¹ Servicio de Microbiología, Hospital Clínico San Carlos, Plaza de Cristo Rey s/n, 28048-Madrid, Spain, ² Centro Nacional de Biotecnología (CSIC), Campus UAM, Cantoblanco, 28049-Madrid, Spain

TABLE OF CONTENTS

1. Abstract
2. Introduction
3. Epidemiology and clinical relevance
4. Genetics
5. Biochemistry
6. Perspective
7. References

1. ABSTRACT

The expression of the bifunctional aminoglycoside inactivating enzyme 6'-N-aminoglycoside acetyltransferase-2"-O-aminoglycoside phosphotransferase is the most important mechanism of high-level aminoglycoside resistance in Staphylococcus and Enterococcus. The enzyme is unique because it presents two different aminoglysoside-modifying activities located in different regions of the molecule.

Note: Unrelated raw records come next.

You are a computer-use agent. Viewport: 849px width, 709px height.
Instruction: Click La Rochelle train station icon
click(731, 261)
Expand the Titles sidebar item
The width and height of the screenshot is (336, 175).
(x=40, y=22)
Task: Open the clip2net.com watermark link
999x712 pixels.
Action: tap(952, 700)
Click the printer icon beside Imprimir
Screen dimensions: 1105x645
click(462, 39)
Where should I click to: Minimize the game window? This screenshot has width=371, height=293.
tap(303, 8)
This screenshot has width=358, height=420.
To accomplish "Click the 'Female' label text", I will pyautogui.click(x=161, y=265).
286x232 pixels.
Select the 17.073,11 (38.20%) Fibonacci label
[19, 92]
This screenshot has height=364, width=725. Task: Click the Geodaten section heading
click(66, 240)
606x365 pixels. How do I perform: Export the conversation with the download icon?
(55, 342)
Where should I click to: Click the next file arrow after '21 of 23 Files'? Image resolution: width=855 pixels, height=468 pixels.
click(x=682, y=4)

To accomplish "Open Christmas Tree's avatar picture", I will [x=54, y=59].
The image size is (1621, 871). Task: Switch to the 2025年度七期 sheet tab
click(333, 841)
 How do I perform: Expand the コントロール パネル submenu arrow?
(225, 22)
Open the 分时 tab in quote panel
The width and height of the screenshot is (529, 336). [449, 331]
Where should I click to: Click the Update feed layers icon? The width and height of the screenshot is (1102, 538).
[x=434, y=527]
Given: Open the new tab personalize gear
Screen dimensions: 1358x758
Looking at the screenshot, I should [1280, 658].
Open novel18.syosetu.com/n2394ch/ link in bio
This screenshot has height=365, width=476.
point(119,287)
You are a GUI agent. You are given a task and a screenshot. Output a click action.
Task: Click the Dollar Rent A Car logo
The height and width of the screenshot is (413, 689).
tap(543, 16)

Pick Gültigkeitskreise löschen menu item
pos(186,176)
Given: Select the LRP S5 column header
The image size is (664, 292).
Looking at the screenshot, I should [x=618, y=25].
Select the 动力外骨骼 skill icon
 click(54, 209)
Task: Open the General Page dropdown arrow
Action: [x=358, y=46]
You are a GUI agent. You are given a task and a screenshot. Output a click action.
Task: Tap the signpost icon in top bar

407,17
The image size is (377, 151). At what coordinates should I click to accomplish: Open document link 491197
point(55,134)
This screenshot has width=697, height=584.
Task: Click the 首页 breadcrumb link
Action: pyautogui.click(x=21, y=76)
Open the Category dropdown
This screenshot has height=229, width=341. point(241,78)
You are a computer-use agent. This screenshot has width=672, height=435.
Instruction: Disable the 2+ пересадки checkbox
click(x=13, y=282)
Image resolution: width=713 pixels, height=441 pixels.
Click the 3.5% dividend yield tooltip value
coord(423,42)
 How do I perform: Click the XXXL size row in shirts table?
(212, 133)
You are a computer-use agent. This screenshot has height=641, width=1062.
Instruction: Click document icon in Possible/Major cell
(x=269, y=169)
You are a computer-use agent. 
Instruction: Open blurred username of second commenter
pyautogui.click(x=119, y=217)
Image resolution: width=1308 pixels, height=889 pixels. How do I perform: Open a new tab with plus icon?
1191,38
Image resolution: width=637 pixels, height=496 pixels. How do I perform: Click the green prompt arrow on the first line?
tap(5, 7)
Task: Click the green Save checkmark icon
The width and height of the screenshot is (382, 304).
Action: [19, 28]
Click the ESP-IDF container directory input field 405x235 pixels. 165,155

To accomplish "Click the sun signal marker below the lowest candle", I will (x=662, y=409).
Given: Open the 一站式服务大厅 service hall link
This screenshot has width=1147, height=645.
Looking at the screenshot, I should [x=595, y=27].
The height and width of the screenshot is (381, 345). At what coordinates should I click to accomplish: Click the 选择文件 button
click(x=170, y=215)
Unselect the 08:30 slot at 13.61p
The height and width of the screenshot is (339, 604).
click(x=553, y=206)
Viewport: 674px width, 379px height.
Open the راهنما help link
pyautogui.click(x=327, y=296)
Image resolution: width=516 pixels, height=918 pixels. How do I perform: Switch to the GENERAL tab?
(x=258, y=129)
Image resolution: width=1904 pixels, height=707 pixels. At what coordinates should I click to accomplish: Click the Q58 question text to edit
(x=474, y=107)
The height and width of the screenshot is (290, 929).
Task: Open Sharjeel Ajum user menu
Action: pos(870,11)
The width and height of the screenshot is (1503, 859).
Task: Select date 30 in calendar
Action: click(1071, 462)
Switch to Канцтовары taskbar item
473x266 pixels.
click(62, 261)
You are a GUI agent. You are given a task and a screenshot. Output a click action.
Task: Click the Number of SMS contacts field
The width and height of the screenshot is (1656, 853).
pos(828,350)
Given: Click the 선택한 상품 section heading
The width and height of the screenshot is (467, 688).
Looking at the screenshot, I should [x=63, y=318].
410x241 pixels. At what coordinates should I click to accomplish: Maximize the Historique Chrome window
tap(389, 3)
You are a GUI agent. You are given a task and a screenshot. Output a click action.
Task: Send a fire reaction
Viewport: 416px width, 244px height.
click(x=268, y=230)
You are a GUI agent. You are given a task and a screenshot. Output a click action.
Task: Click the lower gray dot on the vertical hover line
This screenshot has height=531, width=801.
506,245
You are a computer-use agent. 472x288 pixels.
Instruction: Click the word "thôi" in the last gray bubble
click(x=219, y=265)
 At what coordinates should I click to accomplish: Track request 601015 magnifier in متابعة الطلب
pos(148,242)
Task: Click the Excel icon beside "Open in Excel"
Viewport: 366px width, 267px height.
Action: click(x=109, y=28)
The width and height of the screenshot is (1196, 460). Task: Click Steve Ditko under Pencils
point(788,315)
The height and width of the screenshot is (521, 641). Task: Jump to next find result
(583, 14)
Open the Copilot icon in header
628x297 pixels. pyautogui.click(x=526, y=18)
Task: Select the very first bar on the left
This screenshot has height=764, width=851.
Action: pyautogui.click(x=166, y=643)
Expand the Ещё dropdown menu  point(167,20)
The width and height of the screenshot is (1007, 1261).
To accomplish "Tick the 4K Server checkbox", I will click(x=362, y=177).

The gene aac(6')-aph(2") which encodes the synthesis of the enzyme is present in Tn4100-like transposons which are inserted both in R plasmids and the chromosomes of aminoglycoside-resistant isolates. The genetic structure of aac(6')-aph(2")-containing isolates indicates that their origin is not clonal, but plasmid conjugation together with multiple insertion events are in the basis of the rapid spread of aminoglycoside resistance among Gram-positive bacteria. There is not any prevalent genetic linkage of aac(6')-aph(2") with other antibiotic-resistance determinant. However, most methicillin resistant Staphylococcus strains present also high-level aminoglycoside resistance as the consequence of constant antibiotic pressure. This situation could change in the next future with the reported reemergence of gentamicin-susceptible MRSA isolates. Recent data show that inhibitors of eukaryotic protein kinases inhibit as well the aminoglycoside phosphotransferase activity. This effect indicates a common structure for these two families of proteins and opens the possibility for a meaningful survey of inhibitors of 6'-N-aminoglycoside acetyltransferase-2"-O-aminoglycoside phosphotransferase useful in clinical practice.